在来線切妻型車両の空力特性向上策
1.概要
切妻型先頭部で端部に丸みのほとんど無い車両の場合、先頭部付近の流れが車体表面からはく離して、空気抵抗、通過時圧力変動、トンネル突入時の圧力変動などが増大する傾向にあります。そこで、車体表面に沿ってスムーズに空気が流れるように、はく離を効果的に抑制する先頭部端部の丸み形状と先頭部端部への空力的付加物の設置を提案しました(図1)。
2.丸み形状
風洞実験により在来線車両先頭部まわりの流れの把握および丸み形状の検討を行いました(図2)。また、丸みの効果を評価するために現地試験と模型実験(トンネル微気圧波模型実験装置による)を実施しました。はく離を抑えることによりトンネル突入時圧縮波の圧力勾配最大値を半分以下に低減できることを確認しました 1)。
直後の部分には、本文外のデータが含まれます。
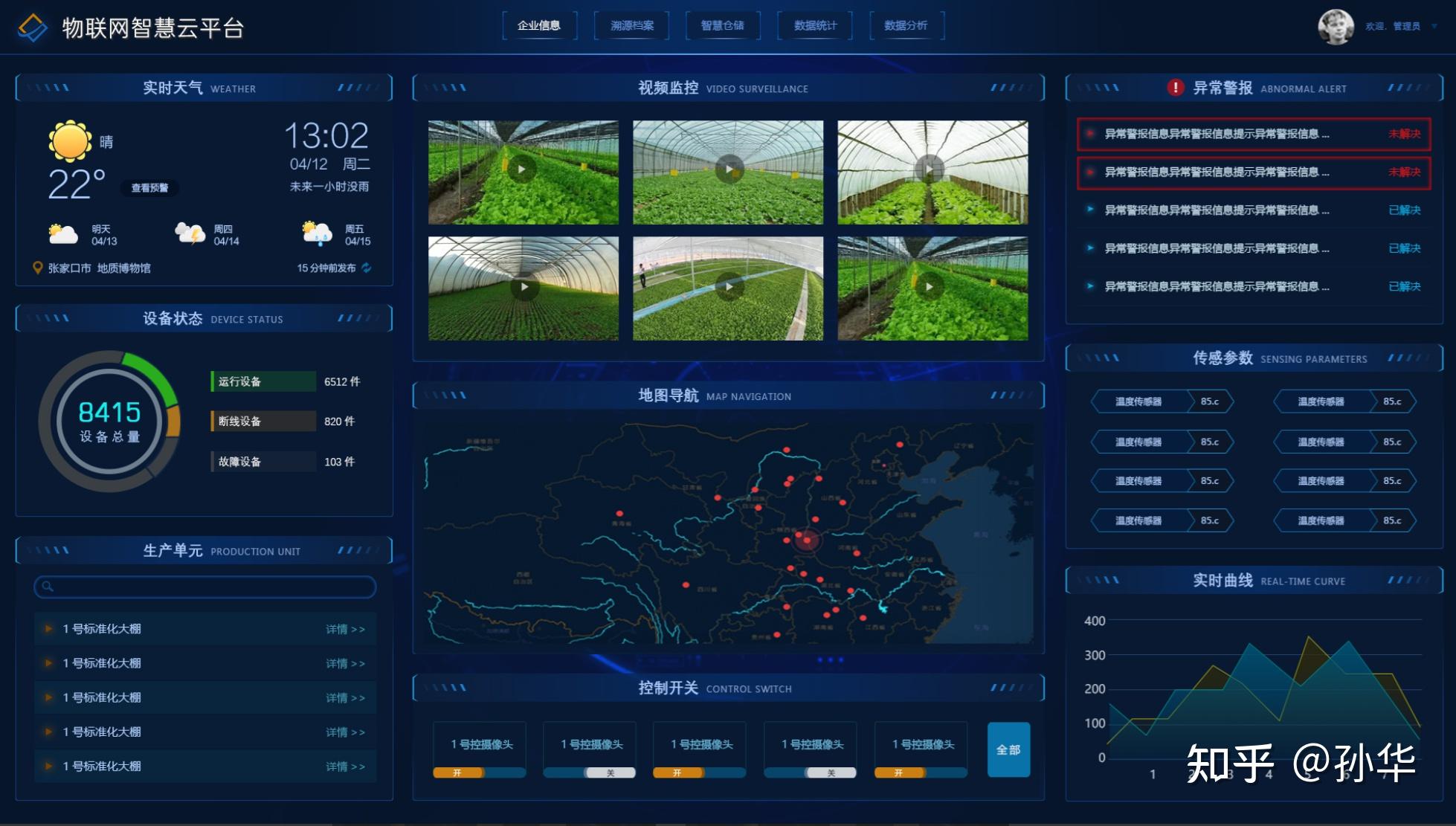1456x826 pixels.
Task: Expand the first 1号标准化大棚 row arrow
Action: (48, 629)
丸み形状の検討結果は、在来線切妻型車両の空力特性を改善するために在来線の一部の新造車両に反映されています。
3.空力的付加物(フィン、整流板)
空力的付加物としてフィン(湾曲板)または整流板(平板)を実物車両に仮設し営業線で走行試験を実施しました。フィンは、先頭部の上面と側面の両方または上面のみに、整流板は上面のみに、それぞれ仮設しました(図3)。フィンまたは整流板を付けることにより、流れのはく離が抑制されること、トンネル突入時に圧力が一旦大きく上昇する現象が無くなること(図4)、また、2両編成、120km/hの場合に走行抵抗が約20%低減されること等の効果があることを確認しました 3)。これらの空力的付加物は特許出願中です 4)。
既存の切妻型車両の先頭部角部に丸みを持たせる改造には、多くの費用を要する場合があります。本研究で開発した空力的付加物により、丸みを持たせる改造の数分の1程度の費用で空力特性を改善できると見込まれます。